Le quatrième intervenant Alexandre ZOURABICHVILI, Maître de conférences, Université Saint-Esprit de Kalisk, Liban, ouvre les débats sur le thème : « Économie portuaire et sanction économique ».
L’intervenant met l’accent sur le rôle central des ports dans l’économie mondiale et la géopolitique, servant de hubs stratégiques aux croisements des routes maritimes et des chaînes de valeur globales. Leur importance est illustrée par deux exemples : le canal de Panama, où les tensions entre les États-Unis et la Chine ont conduit le Panama à se retirer des routes de la soie, et le port iranien de Chabahar, dont la modernisation par l’Inde est menacée par les sanctions américaines. Ces sanctions, outils de pression privilégiés par les États-Unis et l’UE, s’érigent en normes internationales, que des pratiques comme l’utilisation de la « flotte fantôme », contournent augmentant les risques environnementaux. Les sanctions affectent également les engagements climatiques, en particulier ceux des pays du Sud, qui voient leurs ressources financières pour la transition écologique limité. Ces mesures coercitives, souvent extraterritoriales, créent un conflit entre les obligations climatiques des pays développés et leur application, révélant les lacunes du droit international. Une procédure est en cours devant la Cour internationale de Justice (CIJ) pour évaluer la légalité des sanctions au regard des engagements climatiques.
Le dernier intervenant Didier PRINCE AGBODJAN, Enseignant-chercheur, Université Catholique de Lyon (UCLy), Institut des Droits de l’Homme de Lyon (IDHL), ouvre les débats sur le thème : « La transformation du port de Lomé à l’heure du changement climatique ».

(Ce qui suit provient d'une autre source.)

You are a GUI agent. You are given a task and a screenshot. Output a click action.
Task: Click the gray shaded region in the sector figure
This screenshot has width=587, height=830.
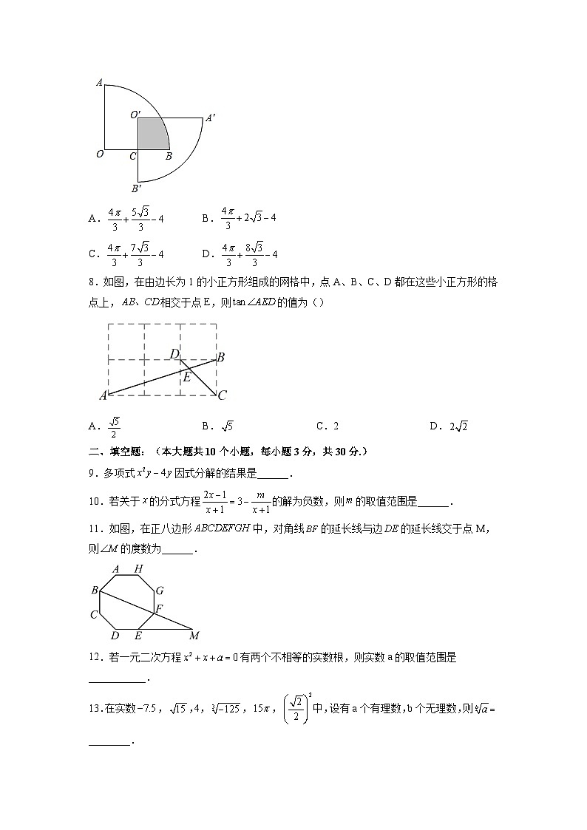152,135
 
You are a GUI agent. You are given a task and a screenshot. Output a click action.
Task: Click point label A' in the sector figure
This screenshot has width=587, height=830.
210,118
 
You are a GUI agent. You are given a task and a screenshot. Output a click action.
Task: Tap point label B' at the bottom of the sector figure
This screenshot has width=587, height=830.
136,188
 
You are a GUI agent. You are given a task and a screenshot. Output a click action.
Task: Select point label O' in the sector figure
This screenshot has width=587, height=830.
135,115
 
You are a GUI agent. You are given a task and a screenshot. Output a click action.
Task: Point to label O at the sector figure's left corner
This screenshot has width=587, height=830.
100,154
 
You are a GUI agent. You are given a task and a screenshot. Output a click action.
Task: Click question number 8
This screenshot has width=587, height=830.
92,282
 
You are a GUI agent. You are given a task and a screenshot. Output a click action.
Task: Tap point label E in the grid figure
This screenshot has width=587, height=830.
188,377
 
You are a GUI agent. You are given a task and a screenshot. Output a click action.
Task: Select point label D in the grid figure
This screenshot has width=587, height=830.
174,354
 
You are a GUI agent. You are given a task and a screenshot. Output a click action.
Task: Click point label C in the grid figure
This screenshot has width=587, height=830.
222,395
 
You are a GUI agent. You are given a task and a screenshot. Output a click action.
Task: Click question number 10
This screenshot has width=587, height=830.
94,502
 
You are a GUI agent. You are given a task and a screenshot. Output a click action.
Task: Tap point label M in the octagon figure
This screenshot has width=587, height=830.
194,636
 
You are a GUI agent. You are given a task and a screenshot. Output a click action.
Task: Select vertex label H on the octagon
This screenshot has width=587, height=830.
138,569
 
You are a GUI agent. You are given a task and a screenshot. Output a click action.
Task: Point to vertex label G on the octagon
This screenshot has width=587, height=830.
159,591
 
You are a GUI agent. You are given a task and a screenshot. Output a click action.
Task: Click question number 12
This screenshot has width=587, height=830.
94,657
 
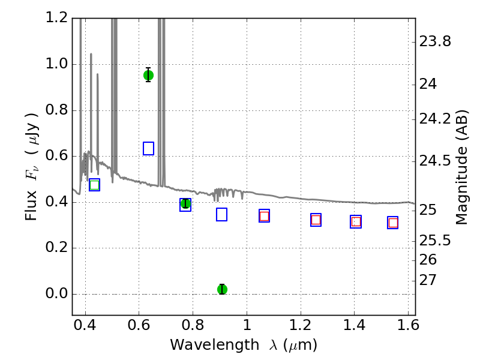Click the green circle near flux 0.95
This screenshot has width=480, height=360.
(x=148, y=76)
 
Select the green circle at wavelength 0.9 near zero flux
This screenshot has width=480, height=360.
(x=222, y=289)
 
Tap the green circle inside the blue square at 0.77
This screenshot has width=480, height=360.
(x=185, y=203)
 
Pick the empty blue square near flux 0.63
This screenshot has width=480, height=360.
(x=148, y=148)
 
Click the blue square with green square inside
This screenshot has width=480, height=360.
(x=95, y=185)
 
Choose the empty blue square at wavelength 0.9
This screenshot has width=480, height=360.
(x=221, y=215)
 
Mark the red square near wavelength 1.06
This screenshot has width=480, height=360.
(x=264, y=216)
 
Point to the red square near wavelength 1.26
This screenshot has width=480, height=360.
(x=316, y=220)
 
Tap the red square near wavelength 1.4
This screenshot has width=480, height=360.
(x=356, y=221)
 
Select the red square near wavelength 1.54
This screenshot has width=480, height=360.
(x=393, y=223)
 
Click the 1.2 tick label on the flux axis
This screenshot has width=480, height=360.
(x=56, y=17)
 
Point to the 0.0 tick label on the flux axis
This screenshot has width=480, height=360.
(x=56, y=293)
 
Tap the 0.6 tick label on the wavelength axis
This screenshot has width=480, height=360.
(x=139, y=325)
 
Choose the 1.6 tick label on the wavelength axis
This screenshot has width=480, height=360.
(x=408, y=325)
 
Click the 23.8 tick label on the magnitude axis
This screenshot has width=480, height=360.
(x=435, y=41)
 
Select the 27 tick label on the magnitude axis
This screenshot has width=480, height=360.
(x=428, y=280)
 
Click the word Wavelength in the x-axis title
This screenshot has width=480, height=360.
(x=215, y=345)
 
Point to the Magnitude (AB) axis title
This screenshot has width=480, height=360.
(x=461, y=167)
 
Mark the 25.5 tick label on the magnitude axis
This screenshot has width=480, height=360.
(x=435, y=241)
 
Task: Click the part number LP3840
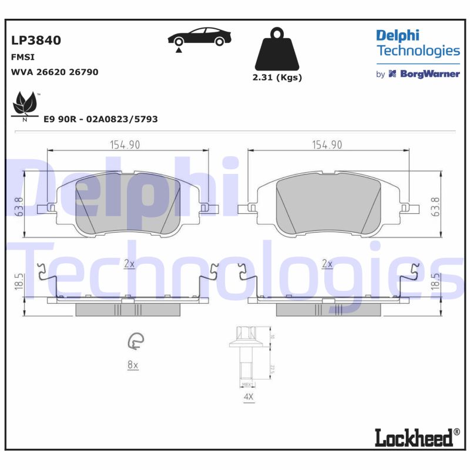36,41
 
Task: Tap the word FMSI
23,58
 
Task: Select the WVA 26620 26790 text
55,72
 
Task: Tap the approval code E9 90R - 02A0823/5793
100,119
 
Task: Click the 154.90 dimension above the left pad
125,145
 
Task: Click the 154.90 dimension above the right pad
327,145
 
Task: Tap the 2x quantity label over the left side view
129,264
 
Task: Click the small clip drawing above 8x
136,341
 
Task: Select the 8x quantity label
133,365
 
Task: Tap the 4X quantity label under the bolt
248,398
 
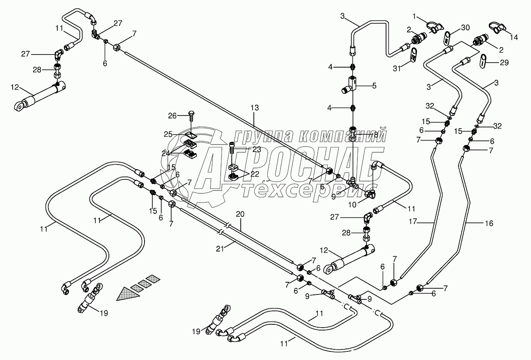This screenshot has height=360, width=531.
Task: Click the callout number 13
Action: (255, 108)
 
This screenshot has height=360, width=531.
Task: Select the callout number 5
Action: (374, 86)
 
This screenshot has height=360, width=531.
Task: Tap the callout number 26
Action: (172, 116)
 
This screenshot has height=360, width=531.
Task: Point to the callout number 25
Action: (168, 134)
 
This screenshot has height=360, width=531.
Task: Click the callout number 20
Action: (240, 214)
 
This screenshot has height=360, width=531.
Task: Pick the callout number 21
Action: (220, 249)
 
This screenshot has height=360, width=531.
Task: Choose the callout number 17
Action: (413, 222)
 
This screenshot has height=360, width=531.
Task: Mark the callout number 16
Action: (489, 223)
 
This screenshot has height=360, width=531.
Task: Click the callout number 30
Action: (465, 28)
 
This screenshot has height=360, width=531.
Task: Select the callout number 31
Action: (397, 68)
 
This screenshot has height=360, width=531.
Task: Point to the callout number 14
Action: (514, 37)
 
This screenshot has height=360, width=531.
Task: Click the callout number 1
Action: (414, 16)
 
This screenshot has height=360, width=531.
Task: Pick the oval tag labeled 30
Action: (446, 38)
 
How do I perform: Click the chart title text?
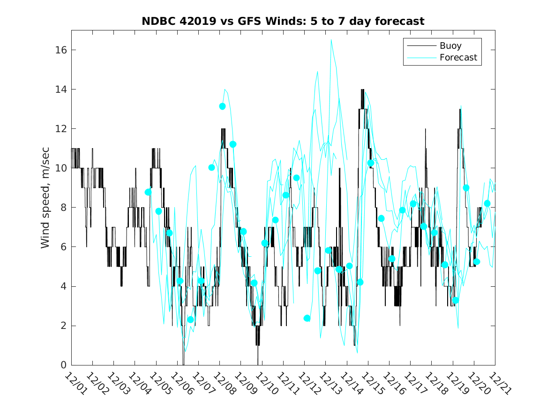tap(283, 21)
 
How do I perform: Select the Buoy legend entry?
tap(450, 46)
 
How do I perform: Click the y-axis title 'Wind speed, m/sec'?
tap(45, 198)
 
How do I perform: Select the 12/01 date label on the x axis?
tap(75, 384)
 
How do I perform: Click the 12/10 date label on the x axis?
tap(266, 384)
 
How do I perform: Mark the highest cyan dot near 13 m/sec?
tap(222, 106)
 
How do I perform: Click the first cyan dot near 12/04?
tap(148, 192)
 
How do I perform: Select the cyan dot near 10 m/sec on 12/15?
tap(371, 163)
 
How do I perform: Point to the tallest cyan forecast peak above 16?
tap(331, 40)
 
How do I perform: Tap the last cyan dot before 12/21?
tap(487, 203)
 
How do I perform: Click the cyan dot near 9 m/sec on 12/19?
tap(466, 188)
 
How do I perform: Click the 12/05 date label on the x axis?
tap(160, 384)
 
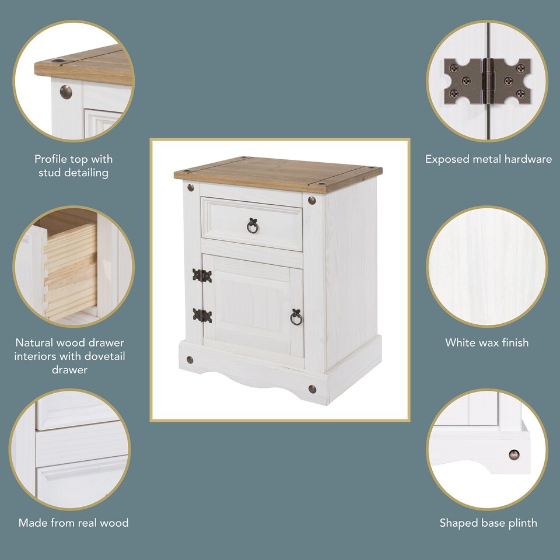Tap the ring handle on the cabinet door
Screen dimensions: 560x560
tap(296, 317)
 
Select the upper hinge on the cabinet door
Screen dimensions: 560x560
tap(202, 275)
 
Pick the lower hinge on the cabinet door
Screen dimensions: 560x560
tap(202, 315)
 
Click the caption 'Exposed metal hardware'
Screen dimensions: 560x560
tap(488, 159)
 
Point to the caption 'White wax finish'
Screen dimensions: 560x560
tap(487, 342)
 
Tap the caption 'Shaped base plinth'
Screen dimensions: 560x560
tap(488, 523)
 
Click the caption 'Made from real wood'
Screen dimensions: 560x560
tap(74, 523)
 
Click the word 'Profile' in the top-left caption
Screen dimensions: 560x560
tap(52, 159)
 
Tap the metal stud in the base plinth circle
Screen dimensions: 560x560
tap(514, 454)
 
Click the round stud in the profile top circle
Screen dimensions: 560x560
tap(66, 92)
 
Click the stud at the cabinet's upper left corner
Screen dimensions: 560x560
tap(191, 188)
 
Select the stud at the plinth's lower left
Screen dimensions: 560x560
tap(189, 359)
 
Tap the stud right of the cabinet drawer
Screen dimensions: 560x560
tap(312, 200)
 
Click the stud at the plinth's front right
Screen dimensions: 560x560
tap(312, 388)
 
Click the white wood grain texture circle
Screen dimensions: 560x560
tap(487, 267)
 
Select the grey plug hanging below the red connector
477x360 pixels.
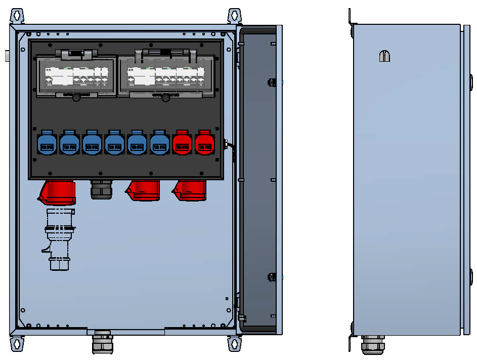point(60,238)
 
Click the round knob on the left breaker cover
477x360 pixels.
point(76,97)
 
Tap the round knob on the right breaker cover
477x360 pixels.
point(165,97)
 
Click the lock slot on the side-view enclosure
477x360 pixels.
point(384,56)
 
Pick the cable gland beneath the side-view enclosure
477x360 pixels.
point(373,345)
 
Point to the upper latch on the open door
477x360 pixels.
point(272,82)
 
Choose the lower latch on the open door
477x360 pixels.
point(272,277)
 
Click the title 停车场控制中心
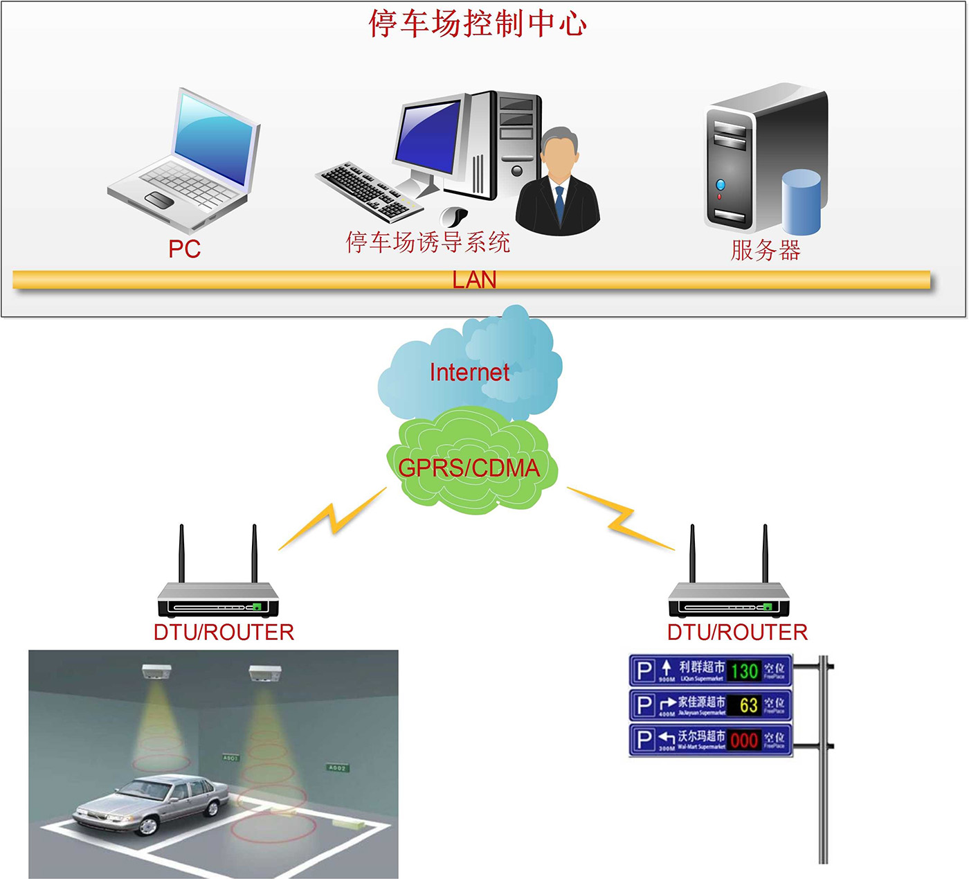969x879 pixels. (x=478, y=24)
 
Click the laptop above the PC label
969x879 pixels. (x=187, y=163)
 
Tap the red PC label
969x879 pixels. (x=184, y=249)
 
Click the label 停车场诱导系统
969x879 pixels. (x=428, y=242)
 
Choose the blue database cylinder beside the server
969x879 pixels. (x=802, y=202)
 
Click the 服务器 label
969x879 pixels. (x=766, y=249)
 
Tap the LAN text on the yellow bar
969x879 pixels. (x=475, y=280)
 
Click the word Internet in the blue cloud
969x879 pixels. (x=469, y=373)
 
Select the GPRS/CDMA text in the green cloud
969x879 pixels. (x=469, y=468)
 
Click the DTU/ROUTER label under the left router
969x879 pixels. (x=224, y=632)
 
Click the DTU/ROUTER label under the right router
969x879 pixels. (x=737, y=632)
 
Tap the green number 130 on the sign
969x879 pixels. (x=744, y=671)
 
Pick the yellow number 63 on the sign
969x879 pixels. (x=748, y=705)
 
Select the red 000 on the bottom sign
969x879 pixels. (x=744, y=740)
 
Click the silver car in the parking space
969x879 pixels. (x=152, y=803)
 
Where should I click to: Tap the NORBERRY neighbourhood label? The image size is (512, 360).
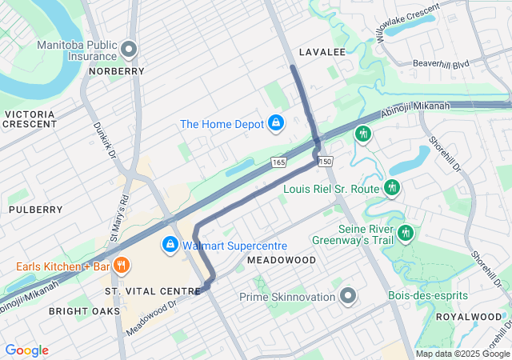point(118,71)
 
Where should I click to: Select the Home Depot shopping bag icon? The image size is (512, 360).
point(275,123)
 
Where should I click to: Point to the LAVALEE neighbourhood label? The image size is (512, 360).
point(322,52)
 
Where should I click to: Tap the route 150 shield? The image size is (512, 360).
point(325,162)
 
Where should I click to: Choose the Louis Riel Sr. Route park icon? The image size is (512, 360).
point(391,188)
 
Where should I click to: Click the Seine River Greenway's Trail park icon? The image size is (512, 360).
point(406,233)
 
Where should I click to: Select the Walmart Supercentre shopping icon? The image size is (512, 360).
point(170,244)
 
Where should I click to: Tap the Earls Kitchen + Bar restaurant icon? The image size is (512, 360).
point(121,265)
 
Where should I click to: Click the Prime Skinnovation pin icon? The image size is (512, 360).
point(347,297)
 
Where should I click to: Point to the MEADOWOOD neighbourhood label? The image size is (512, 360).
point(282,261)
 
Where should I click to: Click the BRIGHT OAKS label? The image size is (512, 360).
point(84,310)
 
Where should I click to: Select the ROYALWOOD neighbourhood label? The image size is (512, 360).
point(468,317)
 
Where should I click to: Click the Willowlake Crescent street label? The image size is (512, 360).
point(406,25)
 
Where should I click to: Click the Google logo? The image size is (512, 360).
point(26,350)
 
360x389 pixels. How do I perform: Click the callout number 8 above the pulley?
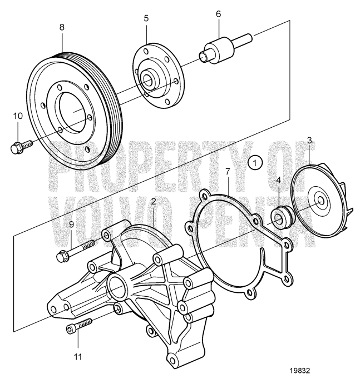(62, 26)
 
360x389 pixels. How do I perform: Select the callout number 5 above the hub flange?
(146, 18)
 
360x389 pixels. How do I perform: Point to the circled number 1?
(254, 163)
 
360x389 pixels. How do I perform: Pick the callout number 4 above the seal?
(279, 181)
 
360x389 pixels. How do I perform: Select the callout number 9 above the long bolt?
(71, 225)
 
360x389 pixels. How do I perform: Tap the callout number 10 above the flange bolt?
(17, 116)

Son intervention explore la question des ports face au changement climatique, en adoptant une vision globale liant les personnes à leur environnement. Le Port Autonome de Lomé (PAL), qu’il aborde à travers une approche ethno-méthodologique inspirée de ses origines togolaises, constitue un cas d’étude riche en enseignements. Il y examine trois axes : les enjeux climatiques, les opportunités d’adaptation et d’atténuation, et les processus de transformation en cours, dans une optique de conciliation entre éthique, social et environnement. La responsabilité sociétale des organisations (RSO) apparaît comme un levier essentiel pour renforcer la résilience du pays, en intégrant les enjeux climatiques dans les stratégies économiques et sociales. Cependant, des défis persistent : évaluation fine des risques, mobilisation des expertises techniques, et intégration d’une économie circulaire à l’interface ville-port. La réussite de cette transition dépendra de la mutualisation des expertises, de l’accélération des réformes structurelles et de l’inclusion des communautés locales dans une vision durable et inclusive.